Eclecticism is a kind of mixed style in the fine arts, in which features are borrowed from various sources and styles. Significantly, Eclecticism hardly ever constituted a specific style in art: it is characterized by the fact that it was not a particular style. In general, the term describes the combination in a single work of a variety of influences - mainly of elements from different historical styles in architecture, painting, and the graphic and decorative arts.

The term eclectic was first used by Johann Joachim Winckelmann to characterize the art of the Carracci, who incorporated in their paintings elements from the Renaissance and classical traditions. Indeed, Agostino, Annibale and Lodovico Carracci had tried to combine in their art Michelangelo's line, Titian's color, Correggio's chiaroscuro, and Raphael's symmetry and grace.
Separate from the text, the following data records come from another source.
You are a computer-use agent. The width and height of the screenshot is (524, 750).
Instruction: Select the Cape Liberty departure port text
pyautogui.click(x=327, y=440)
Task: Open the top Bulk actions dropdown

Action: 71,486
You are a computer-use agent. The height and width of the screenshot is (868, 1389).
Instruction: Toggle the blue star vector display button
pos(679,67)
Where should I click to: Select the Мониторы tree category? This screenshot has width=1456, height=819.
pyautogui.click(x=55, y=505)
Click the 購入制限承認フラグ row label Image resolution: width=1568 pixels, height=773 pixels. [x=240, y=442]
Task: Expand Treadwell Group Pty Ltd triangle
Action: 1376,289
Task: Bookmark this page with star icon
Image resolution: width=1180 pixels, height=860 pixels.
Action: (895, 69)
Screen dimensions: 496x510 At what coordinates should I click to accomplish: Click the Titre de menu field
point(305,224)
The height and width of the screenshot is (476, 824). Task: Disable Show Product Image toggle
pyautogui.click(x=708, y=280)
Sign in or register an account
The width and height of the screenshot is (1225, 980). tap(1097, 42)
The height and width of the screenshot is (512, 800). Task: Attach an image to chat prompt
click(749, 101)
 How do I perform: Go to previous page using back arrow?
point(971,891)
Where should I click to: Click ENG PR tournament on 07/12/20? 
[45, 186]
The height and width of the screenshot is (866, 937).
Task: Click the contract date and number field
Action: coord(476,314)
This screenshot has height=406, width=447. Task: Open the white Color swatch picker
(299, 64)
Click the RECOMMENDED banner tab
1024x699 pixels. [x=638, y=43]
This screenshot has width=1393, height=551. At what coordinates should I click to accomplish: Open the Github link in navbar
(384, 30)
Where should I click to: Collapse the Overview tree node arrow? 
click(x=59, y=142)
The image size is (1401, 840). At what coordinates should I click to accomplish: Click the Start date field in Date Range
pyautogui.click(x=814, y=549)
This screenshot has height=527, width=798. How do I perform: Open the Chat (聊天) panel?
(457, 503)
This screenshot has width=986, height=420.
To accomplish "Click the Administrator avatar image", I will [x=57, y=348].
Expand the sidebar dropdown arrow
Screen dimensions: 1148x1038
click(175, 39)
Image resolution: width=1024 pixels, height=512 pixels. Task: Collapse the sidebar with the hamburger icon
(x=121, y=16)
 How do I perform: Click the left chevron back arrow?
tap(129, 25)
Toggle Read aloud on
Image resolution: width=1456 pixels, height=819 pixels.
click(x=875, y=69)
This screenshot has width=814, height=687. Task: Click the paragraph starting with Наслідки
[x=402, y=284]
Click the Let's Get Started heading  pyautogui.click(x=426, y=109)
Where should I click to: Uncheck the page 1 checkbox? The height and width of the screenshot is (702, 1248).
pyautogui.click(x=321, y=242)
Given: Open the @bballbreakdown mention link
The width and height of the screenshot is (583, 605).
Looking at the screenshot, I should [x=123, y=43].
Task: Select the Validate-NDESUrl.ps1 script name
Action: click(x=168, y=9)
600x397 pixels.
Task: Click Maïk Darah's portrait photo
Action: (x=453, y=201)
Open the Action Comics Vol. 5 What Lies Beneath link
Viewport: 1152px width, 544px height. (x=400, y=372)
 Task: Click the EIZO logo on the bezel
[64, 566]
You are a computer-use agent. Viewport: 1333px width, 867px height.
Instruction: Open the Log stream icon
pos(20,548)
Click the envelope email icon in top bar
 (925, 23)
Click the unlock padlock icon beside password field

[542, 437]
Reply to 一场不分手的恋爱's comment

In the 18th century, Sir Joshua Reynolds, head of the Royal Academy of Arts in London, was one of the most influential advocates of eclecticism. In the sixth of his famous academical Discourses (1774), he wrote that the painter may use the work of the ancients as a "magazine of common property, always open to the public, whence every man has a right to take what materials he pleases." In nineteenth-century England, John Ruskin also pleaded for eclecticism.

Eclecticism was an important concept in Western architecture during the mid- and late 19th century, and it reappeared in a new guise in the latter part of the 20th century. --http://www.wikipedia.org/wiki/Eclecticism_in_art

In Philosophy

Eclecticism is the method of a group of ancient philosophers who tried to select from the existing philosophical beliefs those doctrines that seemed most reasonable to them. Out of this collected material they constructed their new system of philosophy.

Well known Eclectics in Greek philosophy were the Stoics, Panaetius and Posidonius, and the New Academics, Carnaedes and Philo of Larissa. Among the Romans, Cicero was thoroughly eclectic, as he united the Peripatetic, Stoic, and New Academic doctrines. Further eclectics were Varro and Seneca. --http://www.wikipedia.org/wiki/Eclecticism_in_art

Eclecticism in 1990s music

When future generations look back upon the nineties, it seems most likely that they will recognize the '90s as a time of fusion. Much like the '70s, most of what has pushed the musical envelope in this decade have been the sounds of combined elements; jazz, disco, house, funk, reggae, soul, you know your black music. Much of what today is hailed as electronica in the US and garage in the UK, falls in line with this very '90s mode of creating music. In lack of a name for this genre, I refer to it as nineties eclecticism.